▶ **Input data**:

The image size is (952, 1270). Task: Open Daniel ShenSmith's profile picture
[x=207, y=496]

...

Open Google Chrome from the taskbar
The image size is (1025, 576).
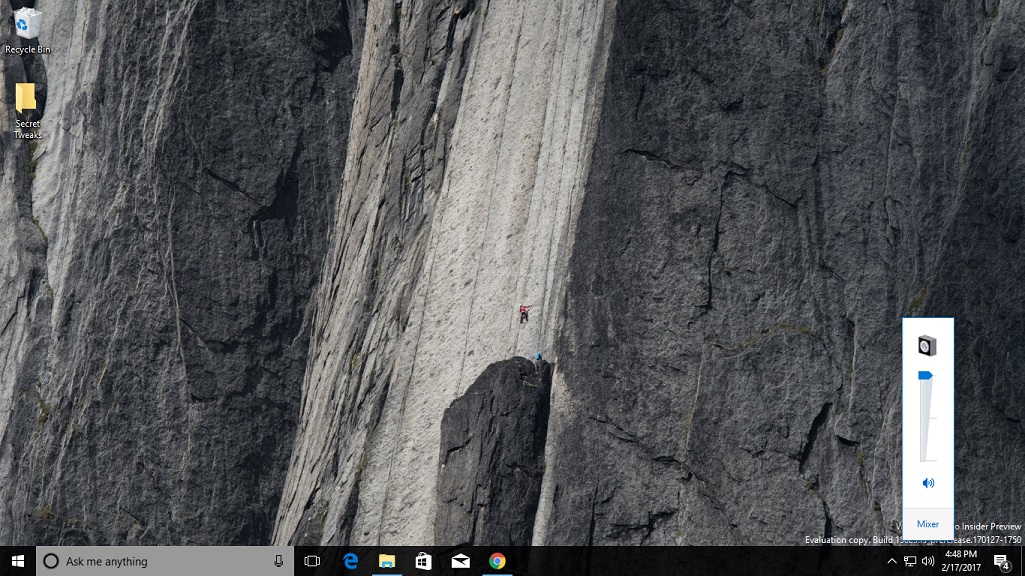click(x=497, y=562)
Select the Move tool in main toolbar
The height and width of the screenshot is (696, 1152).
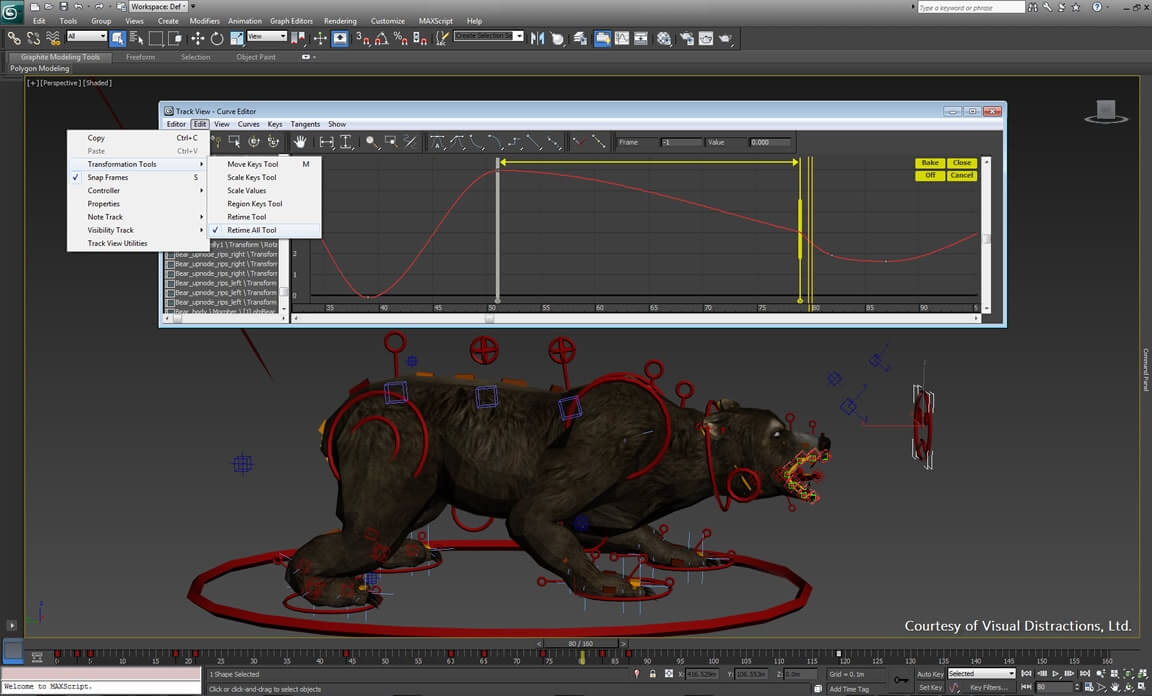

---

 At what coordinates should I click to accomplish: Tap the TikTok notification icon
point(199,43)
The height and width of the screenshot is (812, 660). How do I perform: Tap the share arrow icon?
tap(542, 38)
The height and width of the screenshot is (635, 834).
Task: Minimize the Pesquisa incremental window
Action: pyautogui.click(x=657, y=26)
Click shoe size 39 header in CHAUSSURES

▶ **Task instructions**: Retype only the stretch of lines above starting at the one with "At what coordinates" and stopping at the one with "Click shoe size 39 header in CHAUSSURES", exactly as written, with both kept.

▶ **Response to this task**:
 At what coordinates should I click to accomplish: Tap the TikTok notification icon
point(199,43)
The height and width of the screenshot is (812, 660). How do I perform: Tap the share arrow icon?
tap(542, 38)
The height and width of the screenshot is (635, 834).
Task: Minimize the Pesquisa incremental window
Action: pyautogui.click(x=657, y=26)
Click shoe size 39 header in CHAUSSURES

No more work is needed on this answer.